> [WHAT THE TASK REQUIRES] Restate the records below word for word.

> [INFORMATION GIVEN]
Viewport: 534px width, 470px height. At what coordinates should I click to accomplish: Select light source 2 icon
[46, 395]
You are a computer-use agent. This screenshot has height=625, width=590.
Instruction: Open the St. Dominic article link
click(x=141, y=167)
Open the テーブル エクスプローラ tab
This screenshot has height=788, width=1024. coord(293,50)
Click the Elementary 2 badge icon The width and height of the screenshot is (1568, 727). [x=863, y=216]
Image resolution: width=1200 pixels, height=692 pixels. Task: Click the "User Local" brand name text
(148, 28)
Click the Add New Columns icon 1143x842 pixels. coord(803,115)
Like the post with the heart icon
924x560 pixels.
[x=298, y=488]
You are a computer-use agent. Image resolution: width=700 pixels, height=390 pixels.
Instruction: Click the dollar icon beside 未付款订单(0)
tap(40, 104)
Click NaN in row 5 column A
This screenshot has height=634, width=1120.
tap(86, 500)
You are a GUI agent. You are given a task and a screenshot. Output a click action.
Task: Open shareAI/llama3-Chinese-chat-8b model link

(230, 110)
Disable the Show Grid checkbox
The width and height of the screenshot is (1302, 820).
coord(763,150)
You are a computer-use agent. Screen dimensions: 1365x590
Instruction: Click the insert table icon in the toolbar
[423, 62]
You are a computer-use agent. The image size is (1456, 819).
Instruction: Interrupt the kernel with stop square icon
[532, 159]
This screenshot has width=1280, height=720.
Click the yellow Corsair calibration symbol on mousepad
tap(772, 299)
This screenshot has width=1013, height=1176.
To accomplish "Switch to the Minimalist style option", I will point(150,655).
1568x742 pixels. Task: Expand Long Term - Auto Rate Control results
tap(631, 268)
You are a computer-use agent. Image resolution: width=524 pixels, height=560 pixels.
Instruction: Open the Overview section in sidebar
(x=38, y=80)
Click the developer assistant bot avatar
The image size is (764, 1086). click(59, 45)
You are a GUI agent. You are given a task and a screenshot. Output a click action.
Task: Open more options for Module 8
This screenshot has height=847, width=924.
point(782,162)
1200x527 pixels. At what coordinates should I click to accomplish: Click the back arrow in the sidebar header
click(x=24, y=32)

> [ANSWER FOR THE TASK]
Viewport: 534px width, 470px height. At what coordinates should I click to accomplish: Select light source 2 icon
[46, 395]
You are a computer-use agent. This screenshot has height=625, width=590.
Instruction: Open the St. Dominic article link
click(x=141, y=167)
Open the テーブル エクスプローラ tab
This screenshot has height=788, width=1024. coord(293,50)
Click the Elementary 2 badge icon The width and height of the screenshot is (1568, 727). [x=863, y=216]
Image resolution: width=1200 pixels, height=692 pixels. Task: Click the "User Local" brand name text
(148, 28)
Click the Add New Columns icon 1143x842 pixels. coord(803,115)
Like the post with the heart icon
924x560 pixels.
[x=298, y=488]
You are a computer-use agent. Image resolution: width=700 pixels, height=390 pixels.
Instruction: Click the dollar icon beside 未付款订单(0)
tap(40, 104)
Click NaN in row 5 column A
This screenshot has height=634, width=1120.
tap(86, 500)
You are a GUI agent. You are given a task and a screenshot. Output a click action.
Task: Open shareAI/llama3-Chinese-chat-8b model link

(230, 110)
Disable the Show Grid checkbox
The width and height of the screenshot is (1302, 820).
coord(763,150)
You are a computer-use agent. Screen dimensions: 1365x590
Instruction: Click the insert table icon in the toolbar
[423, 62]
You are a computer-use agent. The image size is (1456, 819).
Instruction: Interrupt the kernel with stop square icon
[532, 159]
This screenshot has width=1280, height=720.
Click the yellow Corsair calibration symbol on mousepad
tap(772, 299)
This screenshot has width=1013, height=1176.
To accomplish "Switch to the Minimalist style option", I will point(150,655).
1568x742 pixels. Task: Expand Long Term - Auto Rate Control results
tap(631, 268)
You are a computer-use agent. Image resolution: width=524 pixels, height=560 pixels.
Instruction: Open the Overview section in sidebar
(x=38, y=80)
Click the developer assistant bot avatar
The image size is (764, 1086). click(59, 45)
You are a GUI agent. You are given a task and a screenshot. Output a click action.
Task: Open more options for Module 8
This screenshot has height=847, width=924.
point(782,162)
1200x527 pixels. At what coordinates should I click to accomplish: Click the back arrow in the sidebar header
click(x=24, y=32)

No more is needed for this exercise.